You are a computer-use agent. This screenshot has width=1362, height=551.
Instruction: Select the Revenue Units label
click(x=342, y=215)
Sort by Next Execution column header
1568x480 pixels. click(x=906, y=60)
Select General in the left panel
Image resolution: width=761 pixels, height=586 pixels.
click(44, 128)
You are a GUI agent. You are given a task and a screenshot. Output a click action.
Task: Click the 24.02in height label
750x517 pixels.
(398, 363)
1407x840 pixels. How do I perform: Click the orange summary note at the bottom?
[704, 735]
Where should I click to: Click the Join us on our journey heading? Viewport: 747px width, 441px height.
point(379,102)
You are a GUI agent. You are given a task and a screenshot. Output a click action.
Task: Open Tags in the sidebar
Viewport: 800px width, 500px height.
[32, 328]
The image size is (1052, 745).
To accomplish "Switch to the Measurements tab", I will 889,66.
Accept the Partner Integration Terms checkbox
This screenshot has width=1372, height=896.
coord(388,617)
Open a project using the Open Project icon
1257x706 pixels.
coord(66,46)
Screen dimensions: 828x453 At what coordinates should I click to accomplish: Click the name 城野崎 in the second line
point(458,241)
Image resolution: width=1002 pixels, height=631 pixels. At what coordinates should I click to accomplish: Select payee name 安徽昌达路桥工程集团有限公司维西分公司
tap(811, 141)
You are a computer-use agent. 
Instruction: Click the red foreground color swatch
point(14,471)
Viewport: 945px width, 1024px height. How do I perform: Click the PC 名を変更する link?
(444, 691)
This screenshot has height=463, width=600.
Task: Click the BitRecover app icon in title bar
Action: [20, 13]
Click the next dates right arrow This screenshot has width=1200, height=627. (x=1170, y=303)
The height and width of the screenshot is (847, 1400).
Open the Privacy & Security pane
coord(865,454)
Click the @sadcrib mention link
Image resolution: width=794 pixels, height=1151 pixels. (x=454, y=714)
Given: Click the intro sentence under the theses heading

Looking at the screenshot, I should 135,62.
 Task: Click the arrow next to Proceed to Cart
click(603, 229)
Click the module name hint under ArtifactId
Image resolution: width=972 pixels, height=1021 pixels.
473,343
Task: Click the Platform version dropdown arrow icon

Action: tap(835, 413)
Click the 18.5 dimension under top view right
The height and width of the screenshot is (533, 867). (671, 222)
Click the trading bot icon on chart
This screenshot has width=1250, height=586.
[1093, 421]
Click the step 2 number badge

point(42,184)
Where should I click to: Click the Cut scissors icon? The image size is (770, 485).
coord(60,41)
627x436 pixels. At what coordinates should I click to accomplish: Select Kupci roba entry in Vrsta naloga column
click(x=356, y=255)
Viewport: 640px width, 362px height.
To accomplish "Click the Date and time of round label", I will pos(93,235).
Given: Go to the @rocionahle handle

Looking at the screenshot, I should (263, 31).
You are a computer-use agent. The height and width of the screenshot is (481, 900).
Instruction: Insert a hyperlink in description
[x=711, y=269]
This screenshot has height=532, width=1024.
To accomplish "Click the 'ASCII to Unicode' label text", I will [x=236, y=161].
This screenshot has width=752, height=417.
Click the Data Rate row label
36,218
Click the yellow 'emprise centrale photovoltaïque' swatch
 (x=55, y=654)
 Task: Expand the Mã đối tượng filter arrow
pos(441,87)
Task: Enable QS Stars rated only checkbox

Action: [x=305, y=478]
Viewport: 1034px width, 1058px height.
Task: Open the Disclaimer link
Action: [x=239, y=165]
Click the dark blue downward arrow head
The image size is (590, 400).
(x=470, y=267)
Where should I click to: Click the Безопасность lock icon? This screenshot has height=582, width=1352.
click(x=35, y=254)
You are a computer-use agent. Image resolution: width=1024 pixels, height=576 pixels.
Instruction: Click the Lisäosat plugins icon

◇ ◇ ◇ ◇

Set down the material above in full, keeping each line exactly as it is.

You are a computer-use agent. This screenshot has width=1362, height=551.
Instruction: Select the Revenue Units label
click(x=342, y=215)
Sort by Next Execution column header
1568x480 pixels. click(x=906, y=60)
Select General in the left panel
Image resolution: width=761 pixels, height=586 pixels.
click(44, 128)
You are a GUI agent. You are given a task and a screenshot. Output a click action.
Task: Click the 24.02in height label
750x517 pixels.
(398, 363)
1407x840 pixels. How do I perform: Click the orange summary note at the bottom?
[704, 735]
Where should I click to: Click the Join us on our journey heading? Viewport: 747px width, 441px height.
point(379,102)
You are a GUI agent. You are given a task and a screenshot. Output a click action.
Task: Open Tags in the sidebar
Viewport: 800px width, 500px height.
[32, 328]
The image size is (1052, 745).
To accomplish "Switch to the Measurements tab", I will 889,66.
Accept the Partner Integration Terms checkbox
This screenshot has width=1372, height=896.
coord(388,617)
Open a project using the Open Project icon
1257x706 pixels.
coord(66,46)
Screen dimensions: 828x453 At what coordinates should I click to accomplish: Click the name 城野崎 in the second line
point(458,241)
Image resolution: width=1002 pixels, height=631 pixels. At what coordinates should I click to accomplish: Select payee name 安徽昌达路桥工程集团有限公司维西分公司
tap(811, 141)
You are a computer-use agent. 
Instruction: Click the red foreground color swatch
point(14,471)
Viewport: 945px width, 1024px height. How do I perform: Click the PC 名を変更する link?
(444, 691)
This screenshot has height=463, width=600.
Task: Click the BitRecover app icon in title bar
Action: [20, 13]
Click the next dates right arrow This screenshot has width=1200, height=627. (x=1170, y=303)
The height and width of the screenshot is (847, 1400).
Open the Privacy & Security pane
coord(865,454)
Click the @sadcrib mention link
Image resolution: width=794 pixels, height=1151 pixels. (x=454, y=714)
Given: Click the intro sentence under the theses heading

Looking at the screenshot, I should 135,62.
 Task: Click the arrow next to Proceed to Cart
click(603, 229)
Click the module name hint under ArtifactId
Image resolution: width=972 pixels, height=1021 pixels.
473,343
Task: Click the Platform version dropdown arrow icon

Action: tap(835, 413)
Click the 18.5 dimension under top view right
The height and width of the screenshot is (533, 867). (671, 222)
Click the trading bot icon on chart
This screenshot has width=1250, height=586.
[1093, 421]
Click the step 2 number badge

point(42,184)
Where should I click to: Click the Cut scissors icon? The image size is (770, 485).
coord(60,41)
627x436 pixels. At what coordinates should I click to accomplish: Select Kupci roba entry in Vrsta naloga column
click(x=356, y=255)
Viewport: 640px width, 362px height.
To accomplish "Click the Date and time of round label", I will pos(93,235).
Given: Go to the @rocionahle handle

Looking at the screenshot, I should (263, 31).
You are a computer-use agent. The height and width of the screenshot is (481, 900).
Instruction: Insert a hyperlink in description
[x=711, y=269]
This screenshot has height=532, width=1024.
To accomplish "Click the 'ASCII to Unicode' label text", I will [x=236, y=161].
This screenshot has width=752, height=417.
Click the Data Rate row label
36,218
Click the yellow 'emprise centrale photovoltaïque' swatch
 (x=55, y=654)
 Task: Expand the Mã đối tượng filter arrow
pos(441,87)
Task: Enable QS Stars rated only checkbox

Action: [x=305, y=478]
Viewport: 1034px width, 1058px height.
Task: Open the Disclaimer link
Action: [x=239, y=165]
Click the dark blue downward arrow head
The image size is (590, 400).
(x=470, y=267)
Where should I click to: Click the Безопасность lock icon? This screenshot has height=582, width=1352.
click(x=35, y=254)
You are a computer-use agent. Image resolution: width=1024 pixels, height=576 pixels.
Instruction: Click the Lisäosat plugins icon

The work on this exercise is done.